The safety profile of eribulin in our cohort was consistent with AEs previously reported [6, 25‒27].
Some limitations of the present analysis are worth to be mentioned: the limited number of patients, the retrospective nature of the study and the enrollment of patients with missing data. There could also be an ascertainment bias, with the GMI influenced by frequency of tumor evaluation during different chemotherapy regimens. Furthermore, at a first glance, it is odd to obtain different results regarding predictors by DFA and Cox in the same population. However, the two analyses focused on different outcome measures (response and PFS, respectively). Moreover, the fact that DFA excluded from the model the two predictors that resulted from the Cox model can be explained in at least two ways. First, the DFA is a punctual and not a time-to-event analysis, and it is very sensitive to missing data. However, methodological studies have demonstrated that using mean substitution of missing data instead of case-wise approach (as we did) does not lead to better predictions [28]. Alternatively, predictors of response are not necessarily associated with the course of the disease, and we can observe a ceiling effect of response, that is, a clinical benefit may be achieved in a high-risk patient (according to our Cox model) but, despite the good response, the time to progression remains poor.
Conclusions
In this “real-world” experience, the activity and safety profiles of eribulin were both consistent with literature data.
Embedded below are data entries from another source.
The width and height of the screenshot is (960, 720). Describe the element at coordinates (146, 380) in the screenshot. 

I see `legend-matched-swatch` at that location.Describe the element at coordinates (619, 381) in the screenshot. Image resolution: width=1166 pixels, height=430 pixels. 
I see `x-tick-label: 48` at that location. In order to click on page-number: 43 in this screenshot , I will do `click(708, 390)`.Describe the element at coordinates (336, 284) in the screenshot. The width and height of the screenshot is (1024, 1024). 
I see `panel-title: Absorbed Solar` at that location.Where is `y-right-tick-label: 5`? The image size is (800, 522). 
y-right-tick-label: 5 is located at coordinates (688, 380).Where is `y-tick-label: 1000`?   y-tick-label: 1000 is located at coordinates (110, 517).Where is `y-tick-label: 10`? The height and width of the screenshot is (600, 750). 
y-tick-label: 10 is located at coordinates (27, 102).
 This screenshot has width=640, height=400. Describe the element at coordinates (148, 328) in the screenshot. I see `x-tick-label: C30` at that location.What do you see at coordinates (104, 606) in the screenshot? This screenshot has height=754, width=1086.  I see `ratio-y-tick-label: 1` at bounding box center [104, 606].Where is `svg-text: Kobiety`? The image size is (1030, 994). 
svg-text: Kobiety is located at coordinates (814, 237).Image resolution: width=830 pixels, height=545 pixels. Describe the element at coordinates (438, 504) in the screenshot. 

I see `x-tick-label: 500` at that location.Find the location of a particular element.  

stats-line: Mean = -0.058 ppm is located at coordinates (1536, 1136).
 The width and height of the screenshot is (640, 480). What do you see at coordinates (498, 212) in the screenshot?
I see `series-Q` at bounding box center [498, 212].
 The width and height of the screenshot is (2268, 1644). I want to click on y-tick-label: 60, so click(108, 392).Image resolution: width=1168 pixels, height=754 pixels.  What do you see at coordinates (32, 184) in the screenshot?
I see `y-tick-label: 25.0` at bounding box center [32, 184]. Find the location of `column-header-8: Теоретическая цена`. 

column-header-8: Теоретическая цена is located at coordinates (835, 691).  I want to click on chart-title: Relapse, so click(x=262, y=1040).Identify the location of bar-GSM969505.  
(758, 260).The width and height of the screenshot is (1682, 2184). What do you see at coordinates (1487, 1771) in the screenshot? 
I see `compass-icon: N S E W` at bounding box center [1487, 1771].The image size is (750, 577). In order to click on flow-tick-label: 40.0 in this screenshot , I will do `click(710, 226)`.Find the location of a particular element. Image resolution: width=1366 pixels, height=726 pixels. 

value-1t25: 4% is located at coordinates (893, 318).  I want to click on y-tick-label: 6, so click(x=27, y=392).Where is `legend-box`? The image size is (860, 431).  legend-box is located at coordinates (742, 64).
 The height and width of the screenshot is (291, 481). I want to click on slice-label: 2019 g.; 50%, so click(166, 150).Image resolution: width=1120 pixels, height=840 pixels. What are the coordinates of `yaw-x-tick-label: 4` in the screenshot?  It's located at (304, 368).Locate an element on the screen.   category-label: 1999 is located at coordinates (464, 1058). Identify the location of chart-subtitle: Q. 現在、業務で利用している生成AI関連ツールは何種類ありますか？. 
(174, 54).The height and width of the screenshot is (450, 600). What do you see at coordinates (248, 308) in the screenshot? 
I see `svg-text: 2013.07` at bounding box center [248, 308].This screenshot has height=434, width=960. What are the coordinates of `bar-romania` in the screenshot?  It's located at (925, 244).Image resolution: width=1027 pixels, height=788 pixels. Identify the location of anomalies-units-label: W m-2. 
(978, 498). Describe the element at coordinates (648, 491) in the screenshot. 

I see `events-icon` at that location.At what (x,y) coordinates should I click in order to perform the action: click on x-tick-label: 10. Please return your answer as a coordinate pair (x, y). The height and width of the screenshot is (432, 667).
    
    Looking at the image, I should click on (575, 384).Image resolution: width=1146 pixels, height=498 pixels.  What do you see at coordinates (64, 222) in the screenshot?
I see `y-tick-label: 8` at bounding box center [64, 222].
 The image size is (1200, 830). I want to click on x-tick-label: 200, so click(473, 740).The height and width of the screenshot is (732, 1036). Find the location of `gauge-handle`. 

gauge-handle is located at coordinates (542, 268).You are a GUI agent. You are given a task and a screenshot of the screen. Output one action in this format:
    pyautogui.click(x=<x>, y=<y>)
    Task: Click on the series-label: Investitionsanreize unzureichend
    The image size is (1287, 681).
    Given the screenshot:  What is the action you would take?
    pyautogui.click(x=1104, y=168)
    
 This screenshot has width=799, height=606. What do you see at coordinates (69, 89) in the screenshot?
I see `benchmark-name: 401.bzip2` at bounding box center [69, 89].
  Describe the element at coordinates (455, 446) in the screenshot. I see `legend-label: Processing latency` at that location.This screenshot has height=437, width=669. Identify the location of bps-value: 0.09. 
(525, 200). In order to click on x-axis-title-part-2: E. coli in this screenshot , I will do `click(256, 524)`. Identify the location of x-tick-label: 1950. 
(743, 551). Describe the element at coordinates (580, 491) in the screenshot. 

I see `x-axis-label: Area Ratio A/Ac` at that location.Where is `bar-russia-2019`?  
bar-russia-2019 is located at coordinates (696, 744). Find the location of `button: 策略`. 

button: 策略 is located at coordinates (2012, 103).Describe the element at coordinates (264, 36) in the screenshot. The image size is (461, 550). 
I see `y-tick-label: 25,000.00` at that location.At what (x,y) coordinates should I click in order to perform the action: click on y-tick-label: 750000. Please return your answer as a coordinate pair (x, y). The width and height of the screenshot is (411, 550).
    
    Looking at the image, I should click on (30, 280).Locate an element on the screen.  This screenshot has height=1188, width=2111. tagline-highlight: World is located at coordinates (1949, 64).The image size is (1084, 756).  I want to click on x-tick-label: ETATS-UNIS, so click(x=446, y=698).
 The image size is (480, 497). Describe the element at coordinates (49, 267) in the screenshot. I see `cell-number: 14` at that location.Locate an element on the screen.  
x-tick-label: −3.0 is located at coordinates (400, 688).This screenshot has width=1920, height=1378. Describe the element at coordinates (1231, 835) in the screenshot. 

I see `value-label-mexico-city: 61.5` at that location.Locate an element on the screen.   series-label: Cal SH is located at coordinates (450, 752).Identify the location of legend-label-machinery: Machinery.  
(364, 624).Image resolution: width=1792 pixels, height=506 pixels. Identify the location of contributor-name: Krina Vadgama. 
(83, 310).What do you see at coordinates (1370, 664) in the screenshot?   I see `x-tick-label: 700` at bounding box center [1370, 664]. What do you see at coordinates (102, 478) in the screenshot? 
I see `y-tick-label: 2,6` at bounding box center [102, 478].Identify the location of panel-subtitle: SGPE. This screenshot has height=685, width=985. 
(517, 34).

Considering promising OS curves but not statistically significant improvement in PFS data of eribulin, in the present study we focused on potential predictive factors of response and PFS. Apart from well-known clinical predictors of clinical outcome, as ECOG PS and tumor burden, our results also showed that immunological imbalance and hormonal status are the main factors in the predictive model by DFA, suggesting that they may be relevant for the progression of MBC under eribulin treatment, either solely or in combination. In this context, DFA seems to be an interesting statistical tool for identifying predictive factors in MBC patients.
Acknowledgments
Medical writing was performed by Luca Giacomelli, PhD, Ambra Corti, and Aashni Shah on behalf of Content Ed Net; this assistance was supported by Eisai. The supporting company was not offered the opportunity to review the manuscript, and had no role in the decision to submit.
Disclosure Statement
The authors declare no conflict of interest.